Configure Hive and HiveServer2 for Tez
The hive-site.xml
file in the HDP companion files includes the
settings for Hive and HiveServer2 for Tez.
If you have already configured the hive-site.xmlconnection properties for your Hive metastore database, the only remaining task would be to adjust hive.tez.container.size and hive.tez.java.opts values as described in the following section. You can also use the HDP utility script described earlier in this guide to calculate these Tez memory configuration settings.
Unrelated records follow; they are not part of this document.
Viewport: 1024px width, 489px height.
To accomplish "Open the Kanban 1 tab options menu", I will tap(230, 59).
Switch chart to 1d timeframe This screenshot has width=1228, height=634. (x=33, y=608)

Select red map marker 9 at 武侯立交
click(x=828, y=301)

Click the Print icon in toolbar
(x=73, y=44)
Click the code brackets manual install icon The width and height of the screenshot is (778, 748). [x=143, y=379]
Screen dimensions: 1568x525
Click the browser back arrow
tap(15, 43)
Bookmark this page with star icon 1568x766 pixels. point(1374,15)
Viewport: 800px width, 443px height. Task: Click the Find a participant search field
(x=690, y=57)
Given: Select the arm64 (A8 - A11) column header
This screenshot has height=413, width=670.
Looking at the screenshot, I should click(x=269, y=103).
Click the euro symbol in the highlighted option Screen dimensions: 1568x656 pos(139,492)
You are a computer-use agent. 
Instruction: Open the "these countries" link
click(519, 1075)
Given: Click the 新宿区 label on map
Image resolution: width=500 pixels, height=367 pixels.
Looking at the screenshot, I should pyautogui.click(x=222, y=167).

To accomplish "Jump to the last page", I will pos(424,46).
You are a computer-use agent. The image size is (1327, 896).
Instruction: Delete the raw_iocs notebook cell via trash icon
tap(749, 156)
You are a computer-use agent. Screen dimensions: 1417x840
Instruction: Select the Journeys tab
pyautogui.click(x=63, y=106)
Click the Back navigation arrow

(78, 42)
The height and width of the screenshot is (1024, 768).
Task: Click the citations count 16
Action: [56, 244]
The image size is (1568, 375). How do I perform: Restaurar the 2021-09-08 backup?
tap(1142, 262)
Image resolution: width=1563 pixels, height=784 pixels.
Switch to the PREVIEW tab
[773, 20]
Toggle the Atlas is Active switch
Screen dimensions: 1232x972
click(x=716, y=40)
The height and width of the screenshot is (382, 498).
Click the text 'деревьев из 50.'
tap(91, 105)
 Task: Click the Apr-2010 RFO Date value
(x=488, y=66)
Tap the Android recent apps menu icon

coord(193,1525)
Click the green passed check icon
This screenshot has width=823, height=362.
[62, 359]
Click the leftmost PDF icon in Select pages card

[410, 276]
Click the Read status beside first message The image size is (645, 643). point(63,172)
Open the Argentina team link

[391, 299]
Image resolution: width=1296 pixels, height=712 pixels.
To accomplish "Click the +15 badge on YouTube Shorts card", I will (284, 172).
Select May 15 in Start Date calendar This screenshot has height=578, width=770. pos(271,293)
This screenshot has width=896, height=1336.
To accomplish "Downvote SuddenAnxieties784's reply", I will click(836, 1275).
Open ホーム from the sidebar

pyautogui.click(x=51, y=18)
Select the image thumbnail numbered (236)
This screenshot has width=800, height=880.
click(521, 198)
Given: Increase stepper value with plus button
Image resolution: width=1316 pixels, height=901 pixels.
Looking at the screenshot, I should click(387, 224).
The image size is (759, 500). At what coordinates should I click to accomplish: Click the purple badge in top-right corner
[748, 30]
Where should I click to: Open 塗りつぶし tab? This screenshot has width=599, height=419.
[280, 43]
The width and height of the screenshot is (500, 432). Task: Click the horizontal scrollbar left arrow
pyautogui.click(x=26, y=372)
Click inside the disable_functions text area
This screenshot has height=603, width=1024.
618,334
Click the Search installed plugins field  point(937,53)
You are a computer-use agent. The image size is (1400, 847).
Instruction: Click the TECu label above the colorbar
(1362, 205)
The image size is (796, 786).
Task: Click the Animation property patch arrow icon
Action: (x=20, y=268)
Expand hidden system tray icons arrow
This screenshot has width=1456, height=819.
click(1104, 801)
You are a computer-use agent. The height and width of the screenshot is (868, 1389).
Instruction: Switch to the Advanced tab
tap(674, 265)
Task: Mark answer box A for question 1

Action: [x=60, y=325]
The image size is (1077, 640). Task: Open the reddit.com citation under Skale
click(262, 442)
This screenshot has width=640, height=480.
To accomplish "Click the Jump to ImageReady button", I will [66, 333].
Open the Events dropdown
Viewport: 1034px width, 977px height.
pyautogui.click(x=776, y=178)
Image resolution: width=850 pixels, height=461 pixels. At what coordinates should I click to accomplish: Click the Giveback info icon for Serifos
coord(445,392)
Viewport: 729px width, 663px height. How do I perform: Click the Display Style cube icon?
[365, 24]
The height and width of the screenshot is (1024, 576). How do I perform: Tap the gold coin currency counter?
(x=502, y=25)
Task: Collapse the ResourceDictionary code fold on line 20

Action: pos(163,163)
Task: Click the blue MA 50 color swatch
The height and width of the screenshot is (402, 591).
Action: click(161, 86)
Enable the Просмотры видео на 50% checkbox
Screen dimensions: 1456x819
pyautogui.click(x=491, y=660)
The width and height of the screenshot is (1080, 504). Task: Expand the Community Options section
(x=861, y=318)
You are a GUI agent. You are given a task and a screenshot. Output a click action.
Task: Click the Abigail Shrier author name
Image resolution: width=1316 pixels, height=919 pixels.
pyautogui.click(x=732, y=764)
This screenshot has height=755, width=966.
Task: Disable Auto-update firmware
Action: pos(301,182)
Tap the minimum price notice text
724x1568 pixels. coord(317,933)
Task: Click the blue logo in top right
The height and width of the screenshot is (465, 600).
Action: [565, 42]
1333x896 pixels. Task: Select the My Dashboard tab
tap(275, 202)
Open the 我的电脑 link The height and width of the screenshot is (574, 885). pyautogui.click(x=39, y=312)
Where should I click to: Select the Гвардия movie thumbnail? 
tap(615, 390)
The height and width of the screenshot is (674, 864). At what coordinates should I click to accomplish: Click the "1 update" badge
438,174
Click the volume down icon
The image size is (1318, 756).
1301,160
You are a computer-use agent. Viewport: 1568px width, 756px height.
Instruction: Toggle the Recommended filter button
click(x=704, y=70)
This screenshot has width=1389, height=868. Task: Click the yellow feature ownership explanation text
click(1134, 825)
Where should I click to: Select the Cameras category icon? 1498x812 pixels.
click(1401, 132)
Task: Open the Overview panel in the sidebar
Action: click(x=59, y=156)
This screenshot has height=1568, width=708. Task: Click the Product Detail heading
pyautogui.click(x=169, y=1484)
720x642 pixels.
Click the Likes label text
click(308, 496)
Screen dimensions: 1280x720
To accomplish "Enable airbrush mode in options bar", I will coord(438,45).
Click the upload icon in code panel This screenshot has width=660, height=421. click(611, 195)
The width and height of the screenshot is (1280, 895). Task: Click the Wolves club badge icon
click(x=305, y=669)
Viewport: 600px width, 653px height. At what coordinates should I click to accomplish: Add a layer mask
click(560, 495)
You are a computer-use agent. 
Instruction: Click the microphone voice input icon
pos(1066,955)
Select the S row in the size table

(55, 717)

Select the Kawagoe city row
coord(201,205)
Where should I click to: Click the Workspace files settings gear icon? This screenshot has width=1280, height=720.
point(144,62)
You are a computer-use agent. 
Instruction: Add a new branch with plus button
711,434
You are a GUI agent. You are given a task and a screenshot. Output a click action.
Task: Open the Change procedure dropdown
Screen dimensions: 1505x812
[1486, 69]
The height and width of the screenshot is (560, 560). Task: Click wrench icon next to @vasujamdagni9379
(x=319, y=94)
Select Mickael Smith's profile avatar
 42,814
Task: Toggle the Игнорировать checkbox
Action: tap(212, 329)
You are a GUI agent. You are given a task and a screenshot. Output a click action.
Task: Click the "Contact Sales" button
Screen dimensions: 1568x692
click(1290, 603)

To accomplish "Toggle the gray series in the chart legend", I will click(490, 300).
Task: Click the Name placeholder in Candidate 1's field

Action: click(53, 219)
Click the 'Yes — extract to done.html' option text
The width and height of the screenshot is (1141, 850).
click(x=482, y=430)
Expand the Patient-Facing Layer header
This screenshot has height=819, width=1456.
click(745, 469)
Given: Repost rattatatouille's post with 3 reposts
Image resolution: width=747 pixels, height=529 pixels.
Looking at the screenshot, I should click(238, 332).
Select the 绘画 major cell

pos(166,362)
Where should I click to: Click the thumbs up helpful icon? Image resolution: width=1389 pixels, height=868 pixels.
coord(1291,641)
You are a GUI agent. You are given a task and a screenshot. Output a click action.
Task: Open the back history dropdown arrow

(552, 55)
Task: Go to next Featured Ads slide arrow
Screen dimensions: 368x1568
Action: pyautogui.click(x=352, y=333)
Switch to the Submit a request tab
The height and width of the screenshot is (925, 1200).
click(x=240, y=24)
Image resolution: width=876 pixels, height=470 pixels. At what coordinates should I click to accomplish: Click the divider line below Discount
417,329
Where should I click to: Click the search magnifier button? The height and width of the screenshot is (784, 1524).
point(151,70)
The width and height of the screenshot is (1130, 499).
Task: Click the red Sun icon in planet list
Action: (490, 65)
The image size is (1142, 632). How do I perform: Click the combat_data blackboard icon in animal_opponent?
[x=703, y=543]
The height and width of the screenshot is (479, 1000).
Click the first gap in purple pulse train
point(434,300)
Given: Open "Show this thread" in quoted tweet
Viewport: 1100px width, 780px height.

Hive-on-Tez Configuration Parameters
Apart from the configurations generally recommended for Hive and HiveServer2
and included in the hive-site.xml
file in the HDP companion
files, for a multi-tenant use case, only the following configurations are
required in the hive-site.xml
configuration file to configure
Hive for use with Tez.
Table 9.1. Hive Configuration Parameters
Configuration Parameter |
Description |
Default Value |
---|---|---|
hive.execution.engine |
This setting determines whether Hive queries are executed using Tez or MapReduce. |
If this value is set to "mr," Hive queries are executed using MapReduce. If this value is set to "tez," Hive queries are executed using Tez. All queries executed through HiveServer2 use the specified hive.execution.engine setting. |
hive.tez.container.size |
The memory (in MB) to be used for Tez tasks. |
-1 (not specified) If this is not specified, the memory settings from the MapReduce configurations (mapreduce.map.memory.mb) are used by default for map tasks. |
hive.tez.java.opts |
Java command line options for Tez. |
If this is not specified, the MapReduce java opts settings (mapreduce.map.java.opts) are used by default. |
hive.server2.tez.default.queues |
A comma-separated list of queues configured for the cluster. |
The default value is an empty string, which prevents execution of all queries. To enable query execution with Tez for HiveServer2, this parameter must be configured. |
hive.server2.tez.sessions. per.default.queue |
The number of sessions for each queue named in the hive.server2.tez.default.queues. |
1; Larger clusters might improve performance of HiveServer2 by increasing this number. |
hive.server2.tez.initialize.default. sessions |
Enables a user to use HiveServer2 without enabling Tez for HiveServer2. Users might potentially want to run queries with Tez without a pool of sessions. |
false |
hive.server2.enable.doAs |
Required when the queue-related configurations above are used. |
false |
Examples of Hive-Related Configuration Properties:
<property> <name>hive.execution.engine</name> <value>tez</value> </property> <property> <name>hive.tez.container.size</name> <value>-1</value> <description>Memory in mb to be used for Tez tasks. If this is not specified (-1) then the memory settings for map tasks are used from mapreduce configuration</description> </property> <property> <name>hive.tez.java.opts</name> <value></value> <description>Java opts to be specified for Tez tasks. If this is not specified then java opts for map tasks are used from mapreduce configuration</description> </property> <property> <name>hive.server2.tez.default.queues</name> <value>default</value> </property> <property> <name>hive.server2.tez.sessions.per.default.queue</name> <value>1</value> </property> <property> <name>hive.server2.tez.initialize.default.sessions</name> <value>false</value> </property> <property> <name>hive.server2.enable.doAs</name> <value>false</value> </property>
Note | |
---|---|
Users running HiveServer2 in data analytic tools such as Tableau must reconnect to HiveServer2 after switching between the Tez and MapReduce execution engines. You can retrieve a list of queues by executing the following command: hadoop queue -list. |
Using Hive-on-Tez with Capacity Scheduler
You can use the tez.queue.name property to specify which queue is used for Hive-on-Tez jobs. You can also set this property in the Hive shell, or in a Hive script.